Don’t Ignore Early Warning Signs

Dental infections that reach the sinuses don’t usually happen overnight. They follow a progression from early decay or gum disease through pulp infection or abscess before reaching the sinus. Catching and treating dental problems early — before they reach the point of spreading to adjacent structures — is far simpler and less costly than managing an odontogenic sinusitis case.
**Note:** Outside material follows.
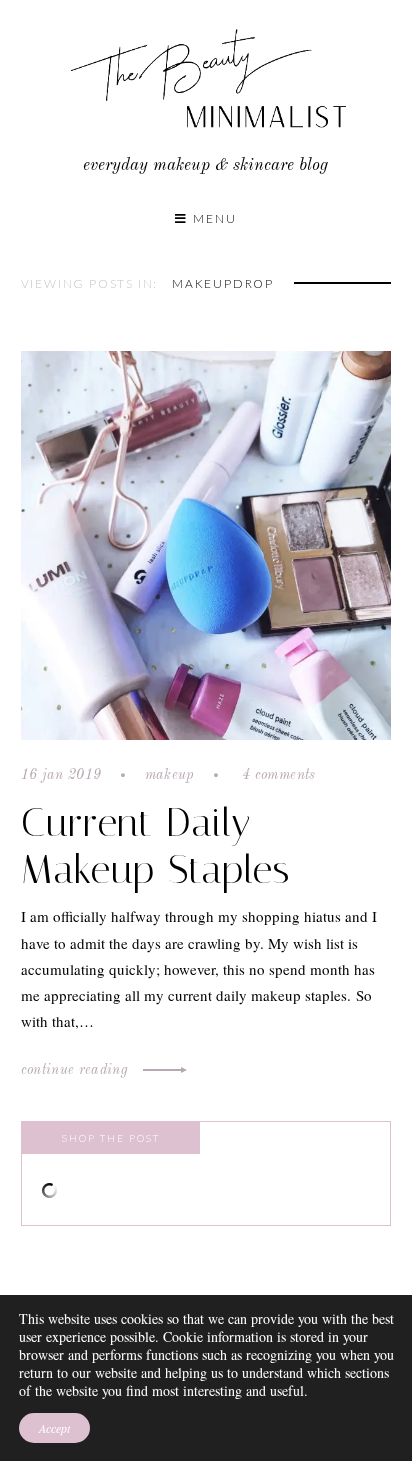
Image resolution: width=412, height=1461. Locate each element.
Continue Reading (77, 1070)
Tooth sensitivity that persists beyond a few days after an orthodontic adjustment, pain when biting on a specific tooth, visible swelling in the gum tissue around a tooth, or any drainage around a tooth deserve prompt evaluation. These symptoms point to developing infection that a dentist can address conservatively while the window for simple treatment is still open.

The Bottom Line

Braces don’t directly cause sinusitis in patients with healthy teeth and good oral hygiene. But the connection between dental health and sinus health is genuine, and the difficulty of maintaining thorough oral hygiene during orthodontic treatment means that patients with braces face an elevated risk of the dental infections that can, in turn, affect the sinuses.

If you develop sinus symptoms during orthodontic treatment, pursue evaluation from both your dental team and your medical providers rather than assuming the two are unrelated. And whatever else is going on, keep brushing, flossing, and cleaning around those brackets — your sinuses, as well as your teeth, benefit from the effort.